Cosa vedi nel tuo futuro? Hai già pensato al ritiro e ad un ipotetica carriera da allenatore?

«Il mio unico sogno è riportare il Mirafiori dove merita. Caprì ci ha trasmesso questo pensiero: ogni domenica è come una finale, dobbiamo pensare partita dopo partita. Essere presuntuosi può essere la cosa più naturale, dobbiamo avere la massima umiltà, metterci il massimo impegno perchè è una categoria difficile. Dobbiamo dimostrare i nostri valori in campo, a fine anno tireremo le somme. Già lo scorso anno ci è mancato quello step per mantenere costantemente il piede sull'acceleratore, come hanno fatto la Torinese e il Bsr Grugliasco. Ci sono state voci quest'estate sull'addio di Caprì, il mister è voluto rimanere perchè non ha portato a termine quello che voleva, ovvero vincere un campionato.
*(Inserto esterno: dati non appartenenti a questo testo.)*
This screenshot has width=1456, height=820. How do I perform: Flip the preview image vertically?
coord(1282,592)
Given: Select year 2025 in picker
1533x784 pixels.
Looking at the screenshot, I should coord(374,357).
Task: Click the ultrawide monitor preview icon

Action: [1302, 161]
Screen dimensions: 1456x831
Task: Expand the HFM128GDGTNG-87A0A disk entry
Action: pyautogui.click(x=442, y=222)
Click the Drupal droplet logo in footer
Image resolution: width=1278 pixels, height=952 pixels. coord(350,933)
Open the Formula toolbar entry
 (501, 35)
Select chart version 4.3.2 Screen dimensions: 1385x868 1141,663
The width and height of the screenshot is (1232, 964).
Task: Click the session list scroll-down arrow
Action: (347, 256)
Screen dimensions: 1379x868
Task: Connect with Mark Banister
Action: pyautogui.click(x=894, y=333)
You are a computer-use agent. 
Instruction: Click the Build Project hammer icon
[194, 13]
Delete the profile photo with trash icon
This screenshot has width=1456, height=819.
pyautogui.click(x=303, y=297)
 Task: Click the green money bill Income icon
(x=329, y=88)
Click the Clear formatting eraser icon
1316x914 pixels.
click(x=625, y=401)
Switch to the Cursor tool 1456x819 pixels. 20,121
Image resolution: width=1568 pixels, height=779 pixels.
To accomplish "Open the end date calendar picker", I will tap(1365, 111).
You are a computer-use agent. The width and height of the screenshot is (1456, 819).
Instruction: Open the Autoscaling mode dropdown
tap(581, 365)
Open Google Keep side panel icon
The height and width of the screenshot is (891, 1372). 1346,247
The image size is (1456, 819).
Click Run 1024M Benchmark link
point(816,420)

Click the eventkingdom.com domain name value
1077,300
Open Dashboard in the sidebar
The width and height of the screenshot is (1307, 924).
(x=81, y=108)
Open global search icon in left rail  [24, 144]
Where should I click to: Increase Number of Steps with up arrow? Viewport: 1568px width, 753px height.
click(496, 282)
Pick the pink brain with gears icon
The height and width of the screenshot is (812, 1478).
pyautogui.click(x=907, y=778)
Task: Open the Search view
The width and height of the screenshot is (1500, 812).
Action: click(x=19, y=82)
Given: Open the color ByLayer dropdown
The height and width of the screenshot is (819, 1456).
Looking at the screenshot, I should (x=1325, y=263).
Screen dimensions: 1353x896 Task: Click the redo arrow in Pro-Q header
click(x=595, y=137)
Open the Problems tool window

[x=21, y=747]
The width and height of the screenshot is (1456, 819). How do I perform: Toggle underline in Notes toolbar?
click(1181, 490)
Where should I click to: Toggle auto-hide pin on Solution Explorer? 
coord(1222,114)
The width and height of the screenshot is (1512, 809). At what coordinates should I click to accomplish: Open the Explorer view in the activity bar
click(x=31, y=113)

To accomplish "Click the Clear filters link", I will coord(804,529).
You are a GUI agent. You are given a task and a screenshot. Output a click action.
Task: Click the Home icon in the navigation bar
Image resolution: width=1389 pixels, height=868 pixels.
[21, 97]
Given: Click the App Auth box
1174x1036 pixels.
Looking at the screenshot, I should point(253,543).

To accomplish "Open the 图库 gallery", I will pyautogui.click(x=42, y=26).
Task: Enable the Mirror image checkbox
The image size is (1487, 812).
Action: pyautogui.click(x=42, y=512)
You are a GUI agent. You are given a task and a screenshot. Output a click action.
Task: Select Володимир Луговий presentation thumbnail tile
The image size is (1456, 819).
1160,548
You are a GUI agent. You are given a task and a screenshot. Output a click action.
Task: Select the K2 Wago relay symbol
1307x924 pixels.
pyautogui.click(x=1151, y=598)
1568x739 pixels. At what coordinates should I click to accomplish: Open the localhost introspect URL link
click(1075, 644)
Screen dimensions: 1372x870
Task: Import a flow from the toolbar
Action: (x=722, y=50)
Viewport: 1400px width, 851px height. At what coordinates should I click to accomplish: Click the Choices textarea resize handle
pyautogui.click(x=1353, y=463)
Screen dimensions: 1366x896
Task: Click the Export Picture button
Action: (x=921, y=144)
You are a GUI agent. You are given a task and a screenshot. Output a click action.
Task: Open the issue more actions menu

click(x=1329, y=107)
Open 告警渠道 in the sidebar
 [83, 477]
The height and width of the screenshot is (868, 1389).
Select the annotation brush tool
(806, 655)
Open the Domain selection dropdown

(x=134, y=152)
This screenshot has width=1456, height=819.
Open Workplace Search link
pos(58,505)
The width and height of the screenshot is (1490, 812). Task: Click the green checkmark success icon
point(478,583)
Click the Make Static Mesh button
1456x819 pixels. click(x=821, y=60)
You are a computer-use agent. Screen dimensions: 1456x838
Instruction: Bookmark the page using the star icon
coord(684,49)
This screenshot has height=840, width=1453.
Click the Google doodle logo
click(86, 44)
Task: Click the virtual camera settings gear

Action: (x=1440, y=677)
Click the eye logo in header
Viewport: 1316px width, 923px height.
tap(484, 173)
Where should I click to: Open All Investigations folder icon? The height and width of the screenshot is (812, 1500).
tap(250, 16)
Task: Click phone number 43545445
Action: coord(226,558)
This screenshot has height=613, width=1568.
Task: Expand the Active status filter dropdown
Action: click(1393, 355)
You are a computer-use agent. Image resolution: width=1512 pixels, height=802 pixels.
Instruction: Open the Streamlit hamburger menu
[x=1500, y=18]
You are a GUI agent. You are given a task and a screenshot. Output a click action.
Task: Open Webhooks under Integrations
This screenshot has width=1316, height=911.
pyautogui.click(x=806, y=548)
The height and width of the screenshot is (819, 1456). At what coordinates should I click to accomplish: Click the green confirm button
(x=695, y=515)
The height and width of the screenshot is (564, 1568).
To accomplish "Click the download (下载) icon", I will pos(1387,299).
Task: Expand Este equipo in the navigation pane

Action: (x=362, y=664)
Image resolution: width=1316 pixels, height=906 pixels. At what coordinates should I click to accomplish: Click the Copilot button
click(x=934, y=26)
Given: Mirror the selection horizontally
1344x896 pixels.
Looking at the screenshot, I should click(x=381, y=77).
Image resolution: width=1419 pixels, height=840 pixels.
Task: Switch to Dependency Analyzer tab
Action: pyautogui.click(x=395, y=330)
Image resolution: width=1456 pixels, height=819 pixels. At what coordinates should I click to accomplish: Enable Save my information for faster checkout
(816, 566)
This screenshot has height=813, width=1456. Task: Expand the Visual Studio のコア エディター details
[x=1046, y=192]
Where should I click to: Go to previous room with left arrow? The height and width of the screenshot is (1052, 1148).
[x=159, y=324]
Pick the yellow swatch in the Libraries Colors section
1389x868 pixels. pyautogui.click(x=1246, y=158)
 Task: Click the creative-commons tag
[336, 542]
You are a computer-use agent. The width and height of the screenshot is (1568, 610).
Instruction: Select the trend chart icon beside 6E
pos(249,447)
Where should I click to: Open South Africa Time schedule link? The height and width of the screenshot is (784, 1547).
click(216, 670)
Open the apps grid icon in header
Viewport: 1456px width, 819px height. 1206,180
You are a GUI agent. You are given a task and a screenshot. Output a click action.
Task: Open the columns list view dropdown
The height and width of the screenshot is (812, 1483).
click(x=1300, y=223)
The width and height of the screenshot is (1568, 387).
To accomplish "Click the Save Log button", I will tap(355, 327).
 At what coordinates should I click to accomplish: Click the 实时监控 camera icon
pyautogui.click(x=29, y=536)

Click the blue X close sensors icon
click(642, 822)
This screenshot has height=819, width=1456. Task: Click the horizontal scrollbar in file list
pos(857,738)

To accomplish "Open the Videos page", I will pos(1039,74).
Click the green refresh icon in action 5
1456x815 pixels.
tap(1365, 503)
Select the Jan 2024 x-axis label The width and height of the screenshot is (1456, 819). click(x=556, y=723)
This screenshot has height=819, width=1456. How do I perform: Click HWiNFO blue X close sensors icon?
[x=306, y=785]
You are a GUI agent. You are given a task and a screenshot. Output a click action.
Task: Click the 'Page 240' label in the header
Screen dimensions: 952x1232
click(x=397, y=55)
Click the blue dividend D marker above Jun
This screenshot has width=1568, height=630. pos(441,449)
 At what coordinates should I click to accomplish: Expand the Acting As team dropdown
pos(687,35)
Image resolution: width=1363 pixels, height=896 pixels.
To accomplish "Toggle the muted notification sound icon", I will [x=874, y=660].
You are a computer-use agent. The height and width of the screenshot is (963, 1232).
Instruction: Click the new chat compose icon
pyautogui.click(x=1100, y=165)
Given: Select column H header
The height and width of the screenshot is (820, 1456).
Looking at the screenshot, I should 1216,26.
Confermarsi per 15/20 anni è difficile. Quello che mi inorgoglisce di più sono i giovani che mi guardano con occhi di ammirazione. Io punto sempre in alto, quest'anno preferisco anche fare meno gol personali e raggiungere il nostro obiettivo. Non esiste il singolo, solo la squadra. Al ritiro non ho ancora pensato, qualche volta dico a Giulione (Dispenza ndr) che potremmo giocare anche fino a 40 anni. Ho avuto qualche offerta, anche per allenare le giovanili del Mirafiori, ma non è una cosa che fa parte del mio futuro vicino. Per adesso, mi sento ancora la gioia di un ragazzino nel giocare».